--- Task statement ---
Print each line exactly, from the one with "Where should I" to the very last line of the listing, and keep the pictures out.
::::::
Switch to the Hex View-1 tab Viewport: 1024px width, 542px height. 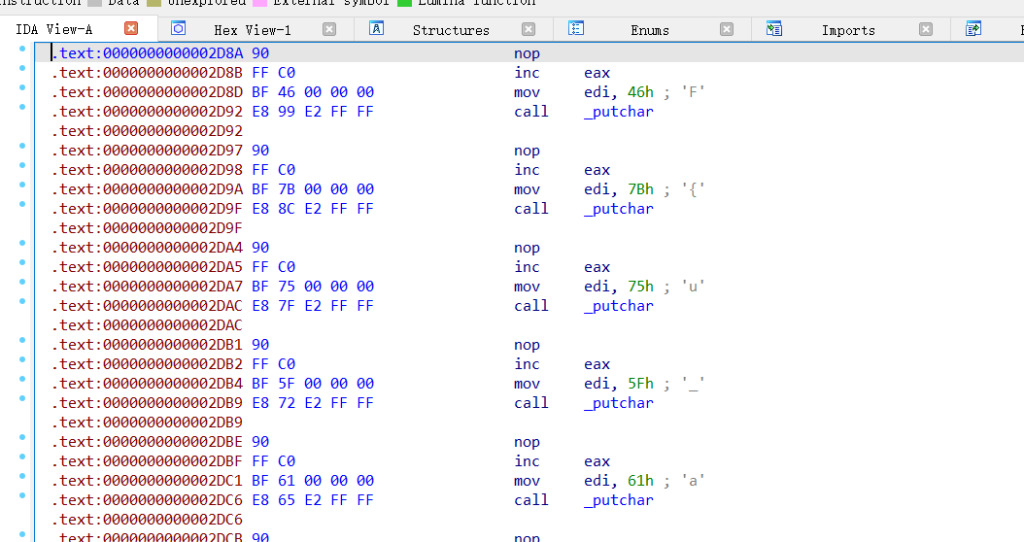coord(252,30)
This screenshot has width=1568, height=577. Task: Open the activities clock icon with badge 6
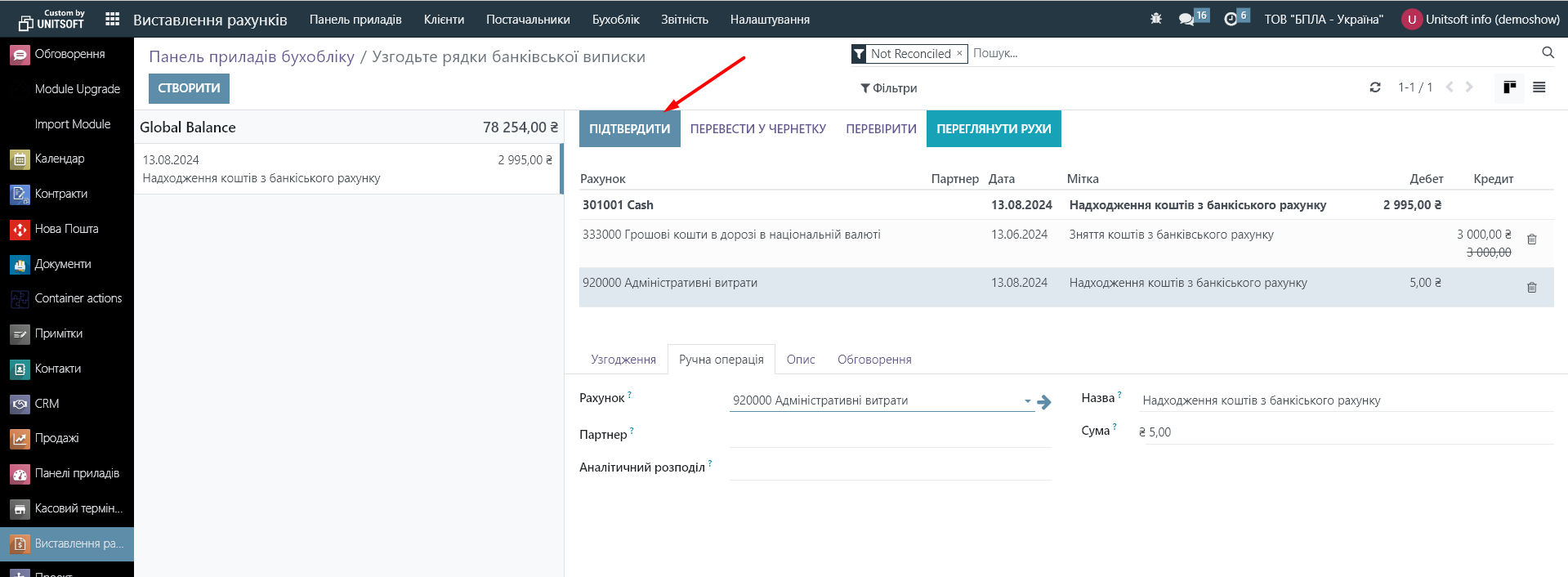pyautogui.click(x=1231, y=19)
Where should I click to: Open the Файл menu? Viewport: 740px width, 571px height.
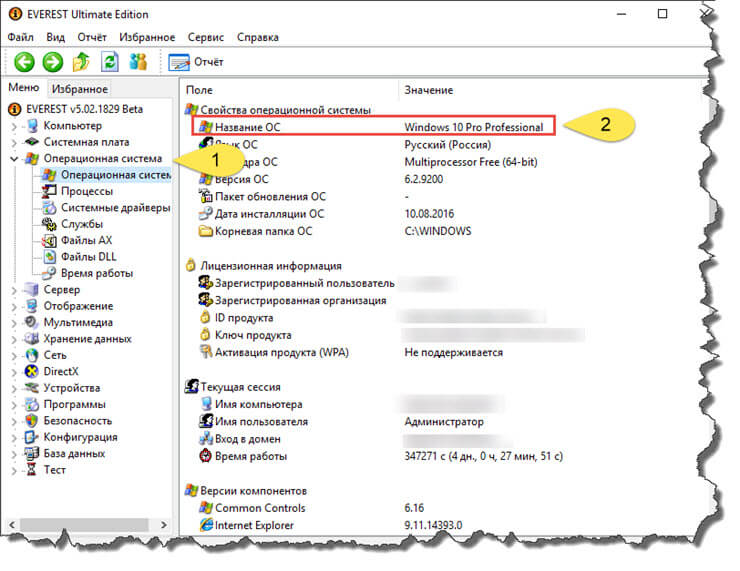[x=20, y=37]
::::::
--- Answer space ---
Where should I click to: Open the Файл menu? Viewport: 740px width, 571px height.
[x=20, y=37]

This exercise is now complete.